Films | FILM – Chaurahen

FILM – Chaurahen

Posted by FATEMA H.KAGALWALA on March 16, 2012 | No Comments

FILM – Chaurahen
PRODUCER – Pramod Ojha
DIRECTOR – Rajshree Ojha
WRITER –Rajshree Ojha, Anuvab Pal
CAST – Zeenat Aman, Victor Banerjee, Kiera Chaplin, Roopali Ganguly, Soha Ali Khan, Ankur Khanna, Karthik Kumar
MUSIC – Manikan Kadri

Several stories of unconnected people joined together by a single theme is no longer a new form of narrative. Chaurahen takes multiple characters and yokes them with the distress of being stuck in the past.

The title, ‘Chaurahen’ means cross-roads, at once evoking images of turmoil, choices, decisions and emotional turbulence. There is a Bengali couple whose marriage has come to the edge for the lack of accepting their child’s death for two decades. There is a Malayali family groping with the fresh sorrow of their soldier son passing away. There is a young man refusing to change anything about the room his late father inhabited. There is a young foreigner girl seeking momentum after having torn herself away from her roots. They are offset by people who yearn to move on; a dreamy, philosophical girl wanting to find herself by drifting and a young homosexual trying to grope with being the second-best with his parents.

The film draws a rich tapestry of characters deeply caught in their past and contrasts their actions with a poetic and free-flowing narrative. But the manner of speaking it adopts is halting, largely an editing flaw. Lives of characters remain separate chapters rather than flowing in and out seamlessly. There is a distinct attempt to remain sublime and the dialogue is clearly written to that end. But unfortunately the effort to be evolved becomes obtuse and unengaging. The tone is earnest but result awkward.

The film is filled with a heavy-weight cast and from across several regional industries. There is Victor Banerjee and Roopa Ganguly, stalwarts of Bengali cinema, Arundhati Nag, veteran South Indian actress and a multi-lingual theatre personality, Zeenat Aman, yester-year Bollywood’s ultra glam queen and Keira Chaplin, Charlie Chaplin’s great-grand-daughter among others. Yet, somehow the film fails to become a captivating narrative of poetic expression it strives so hard to be. Most interactions seem staged and the ones that require flourish are unfortunately subdued by an understated treatment.

The choice of using English also goes wrong for the film.
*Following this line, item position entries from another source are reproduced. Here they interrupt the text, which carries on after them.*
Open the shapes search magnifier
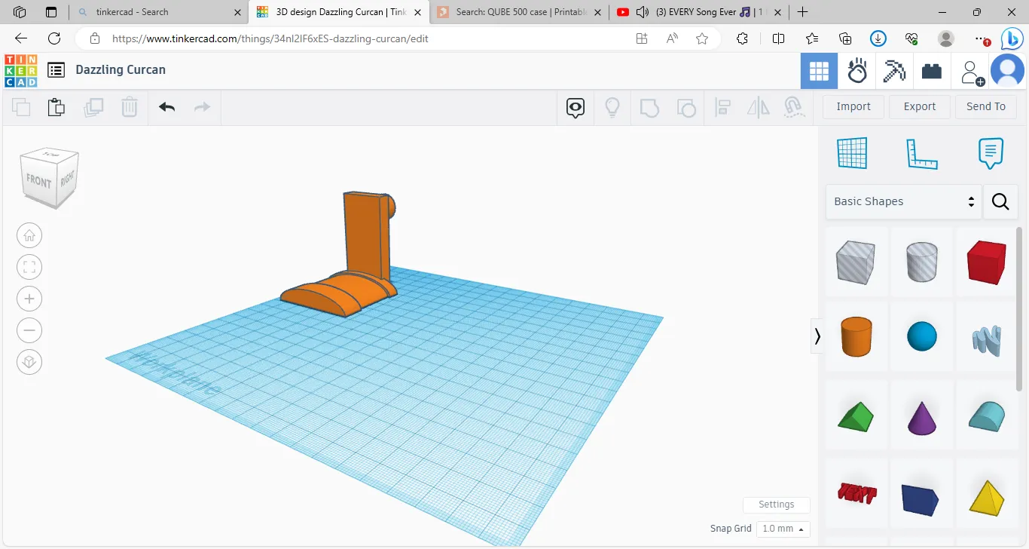 point(1000,201)
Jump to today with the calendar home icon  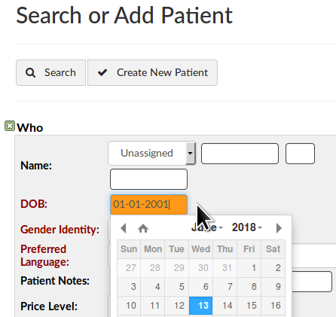tap(143, 228)
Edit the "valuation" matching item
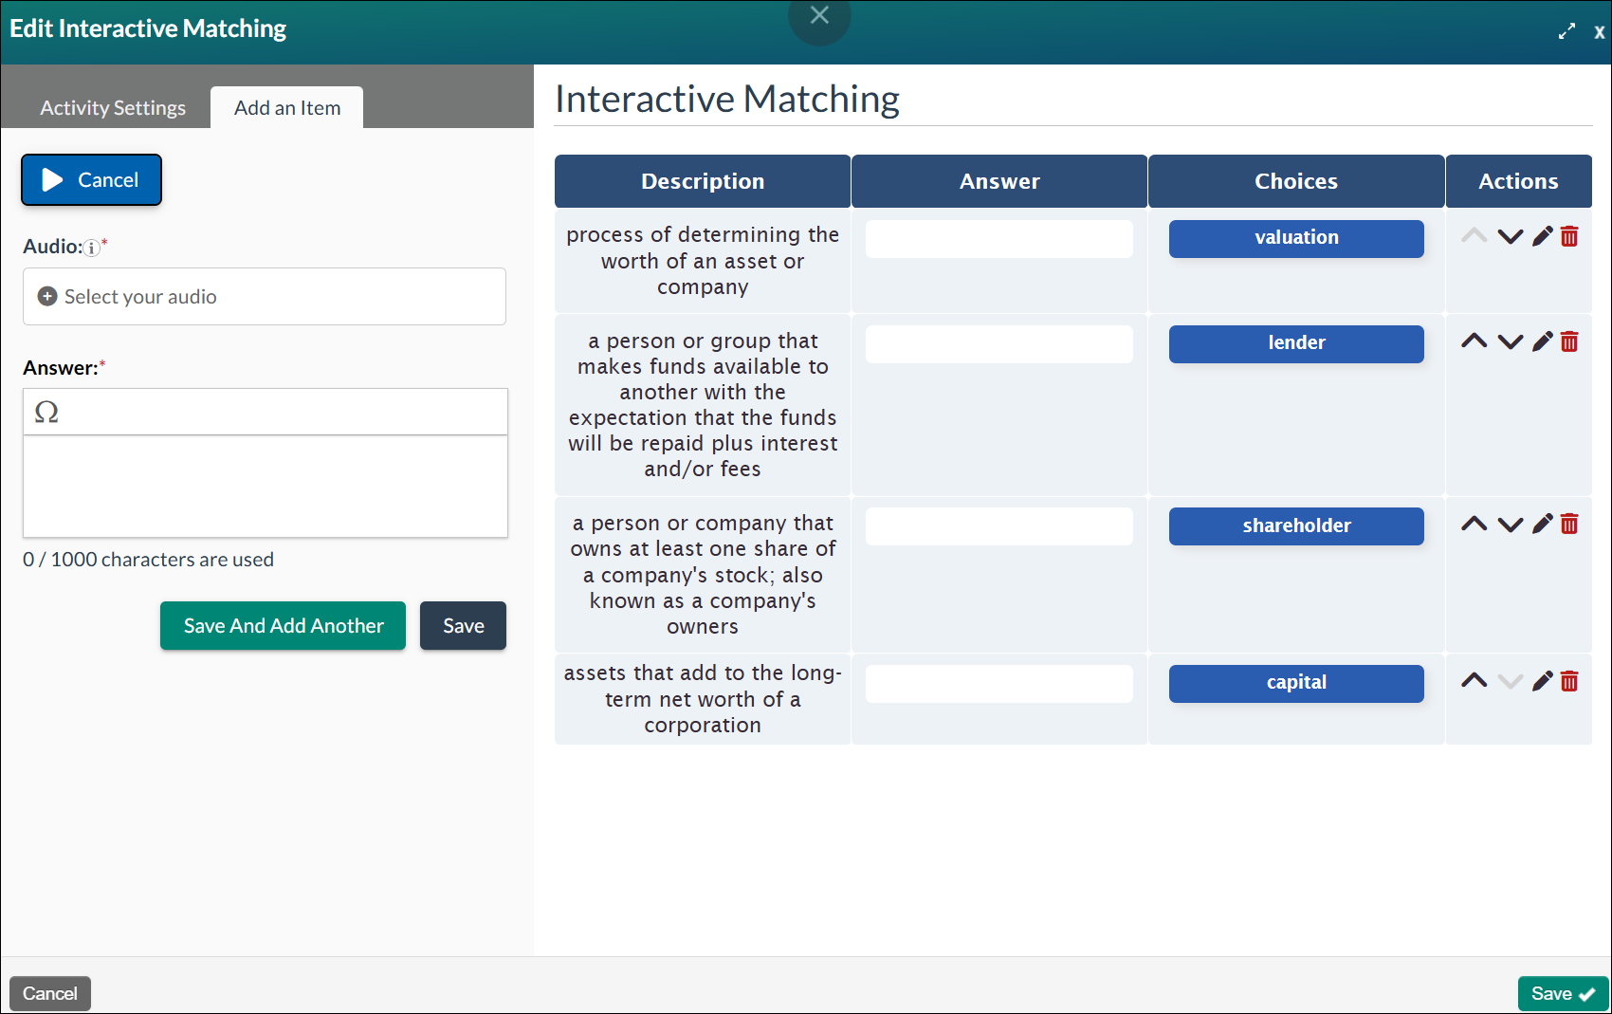The width and height of the screenshot is (1612, 1014). click(x=1542, y=236)
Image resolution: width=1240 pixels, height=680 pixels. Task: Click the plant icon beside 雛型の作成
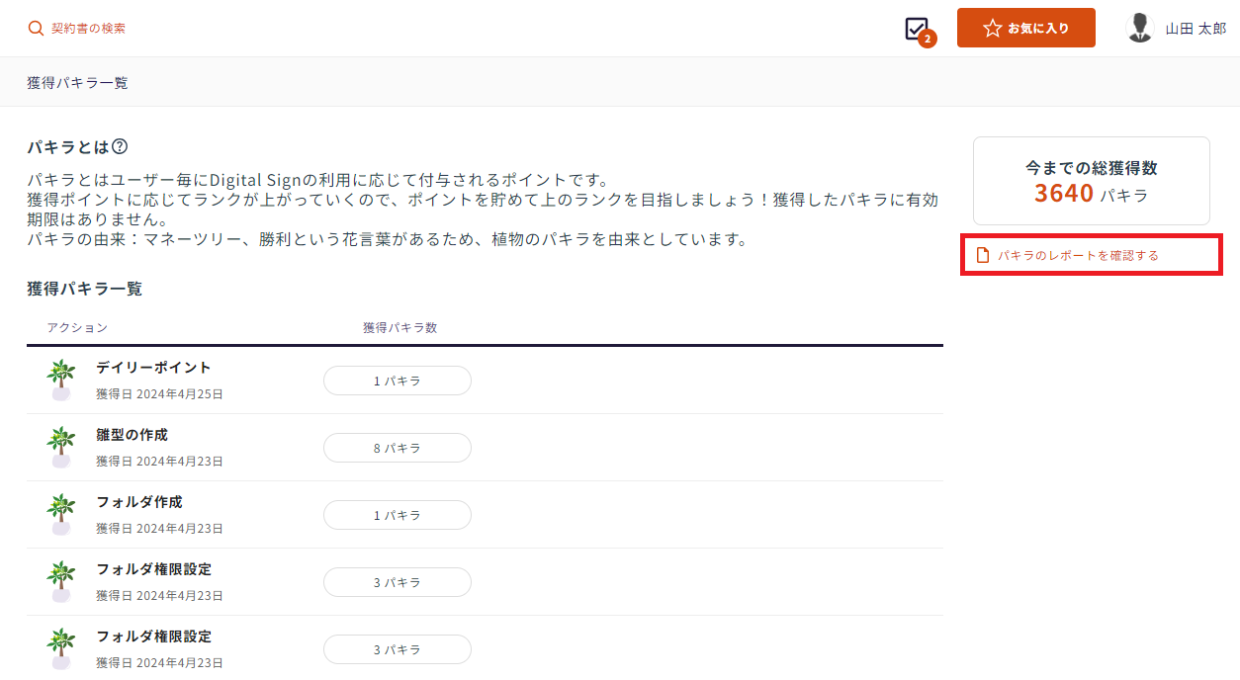(61, 447)
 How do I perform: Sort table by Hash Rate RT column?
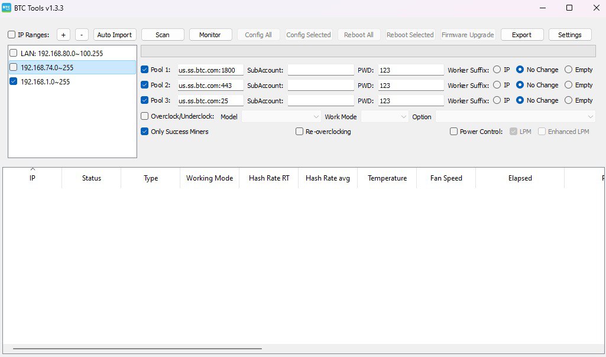tap(269, 178)
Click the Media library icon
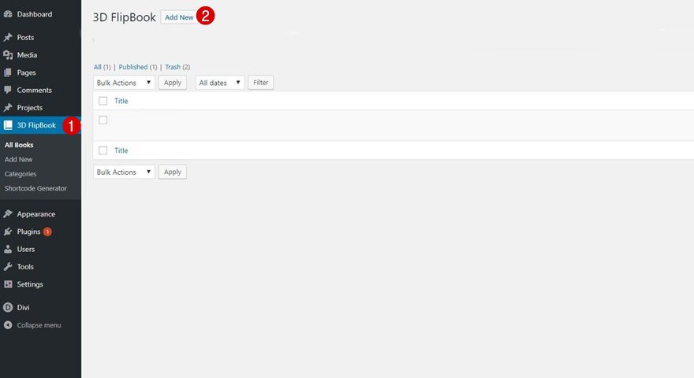The height and width of the screenshot is (378, 694). (x=8, y=55)
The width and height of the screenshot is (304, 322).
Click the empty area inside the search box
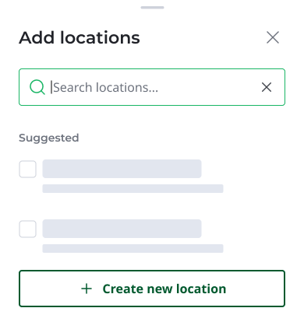tap(208, 87)
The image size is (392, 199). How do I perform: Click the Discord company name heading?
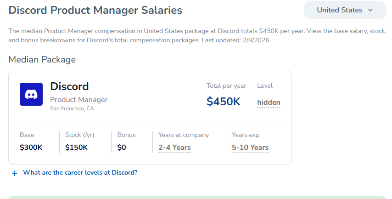(69, 86)
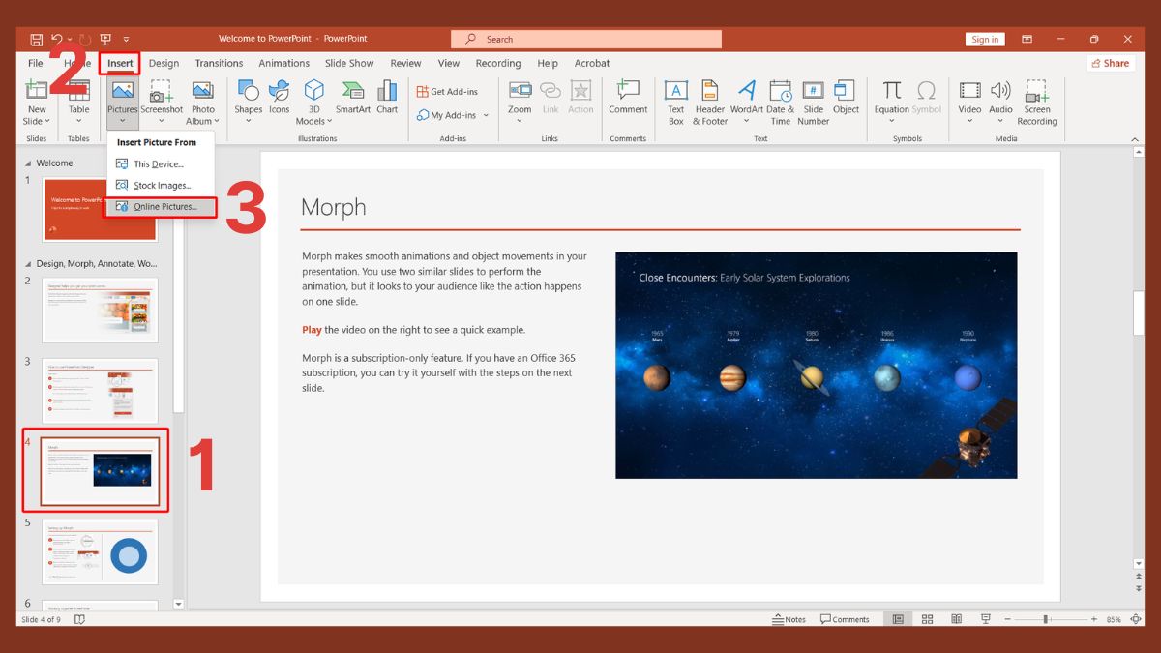Insert SmartArt graphic

click(352, 97)
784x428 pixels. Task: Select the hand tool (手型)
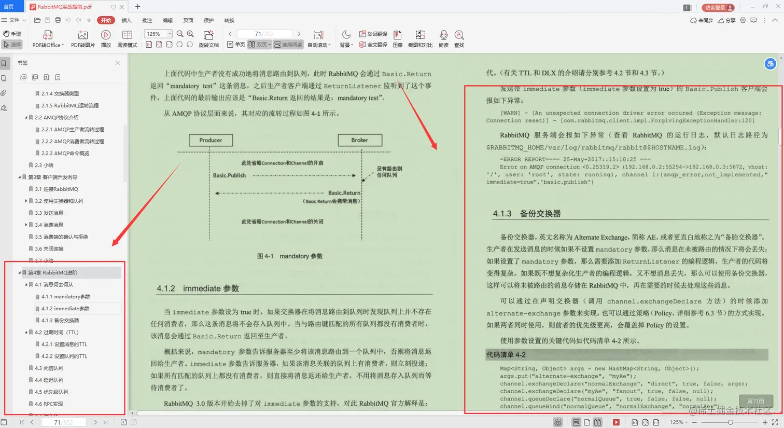coord(12,33)
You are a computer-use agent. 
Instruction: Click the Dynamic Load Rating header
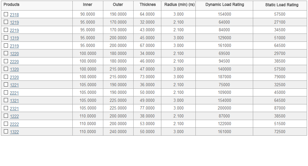pos(224,5)
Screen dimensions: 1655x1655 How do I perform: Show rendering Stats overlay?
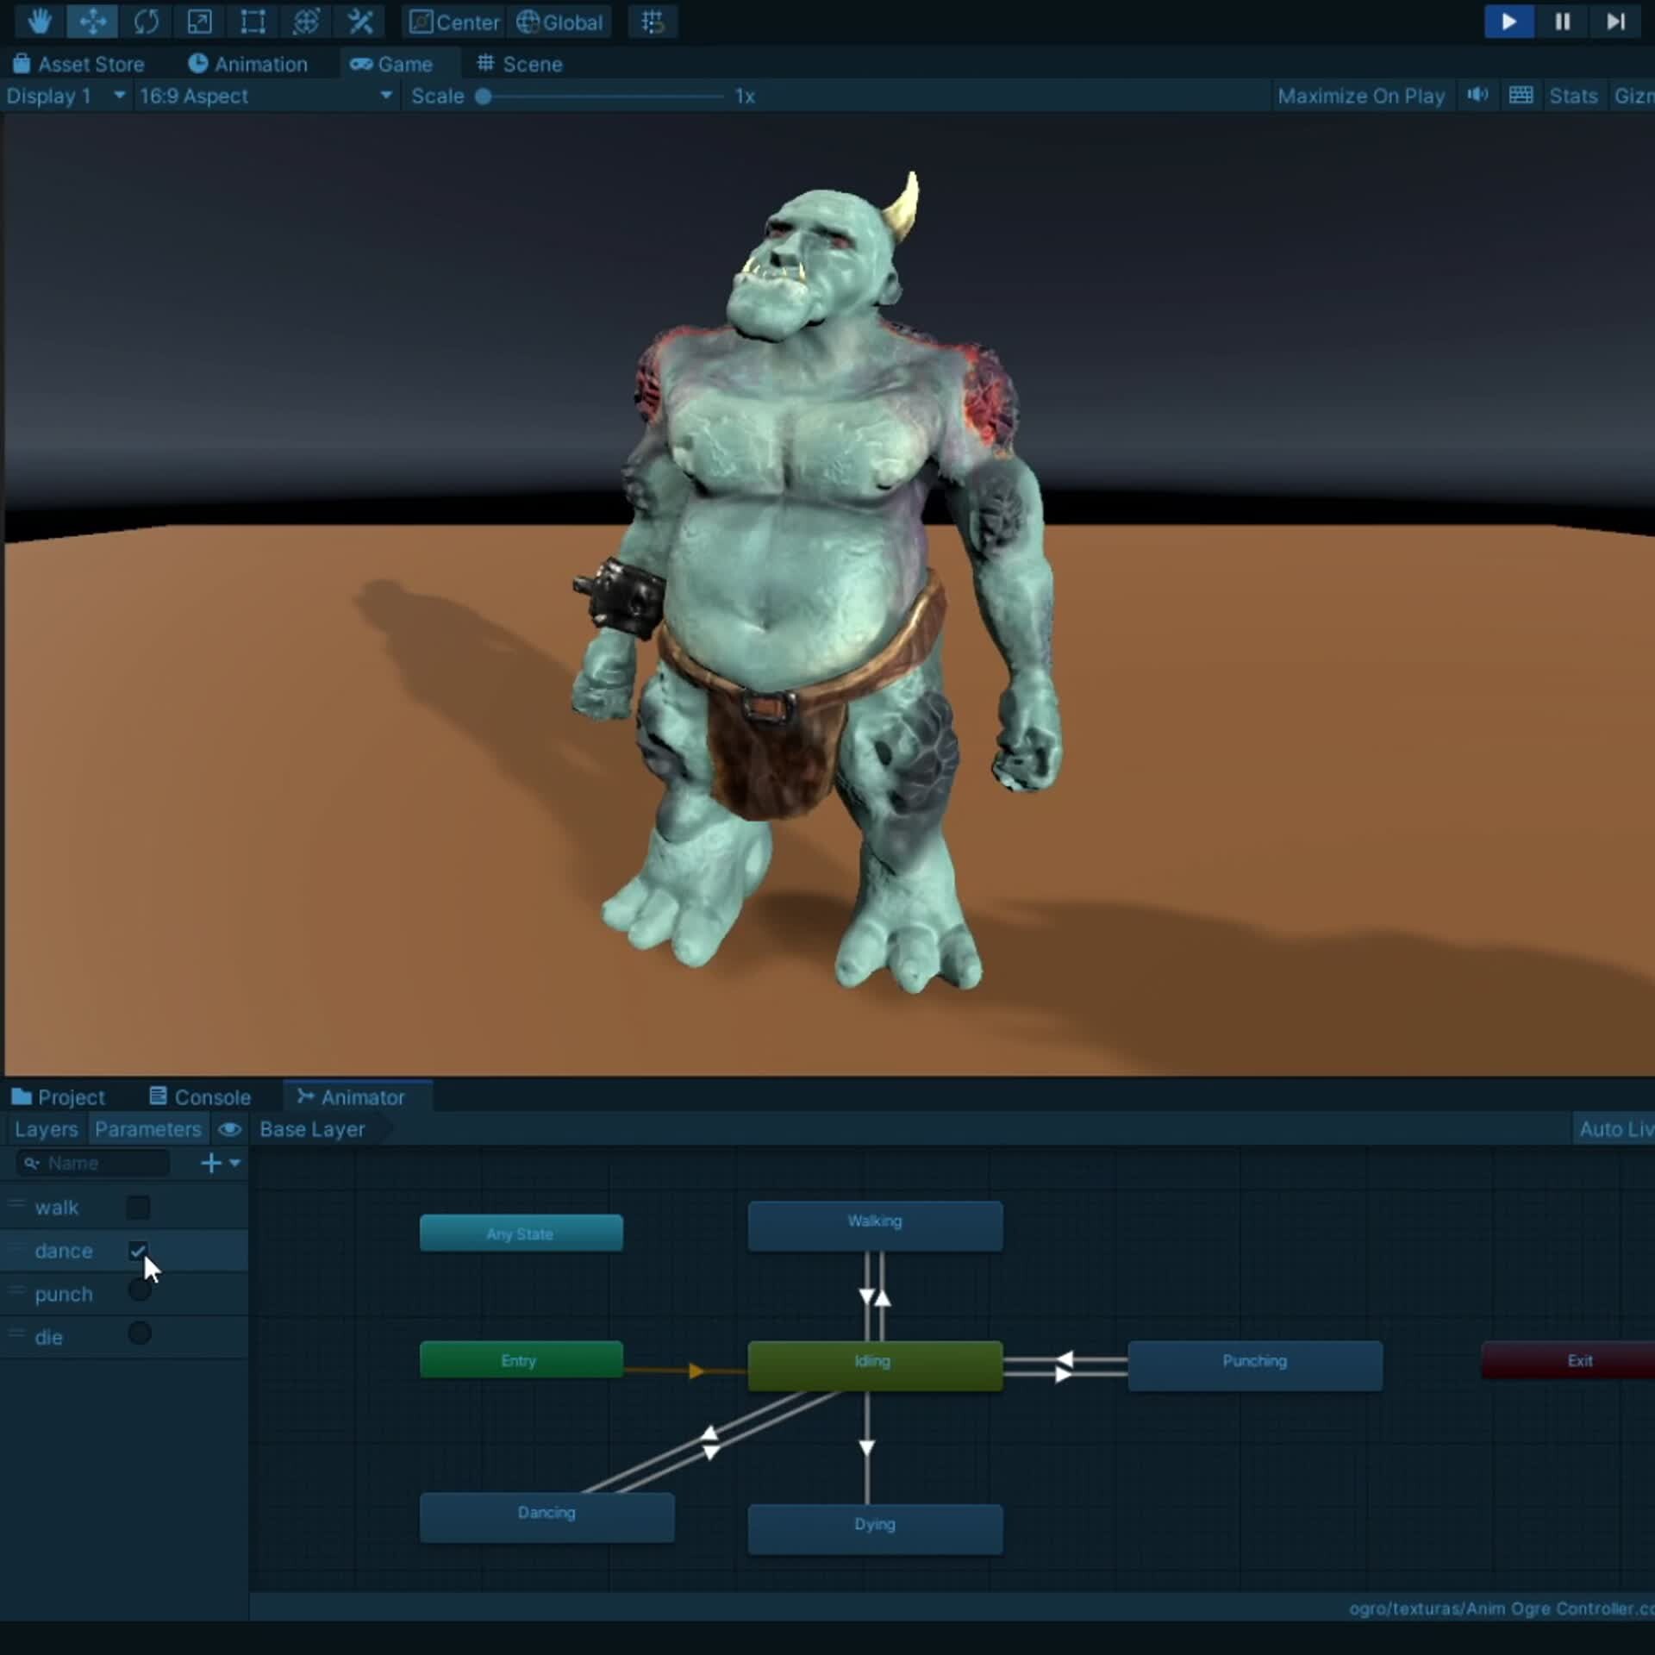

Flitting between clipped, correct accents and native tones, the film fluctuates between its own world of expression even if remaining true to its characters’. The language and the articulation of poetic lines makes the performances also seem far more theatrical than warranted.

The film is a journey piece, meant to be savour bite-by-bite. It is an original and honest attempt at creative exploration, but one that unfortunately does not really come alive most of the time.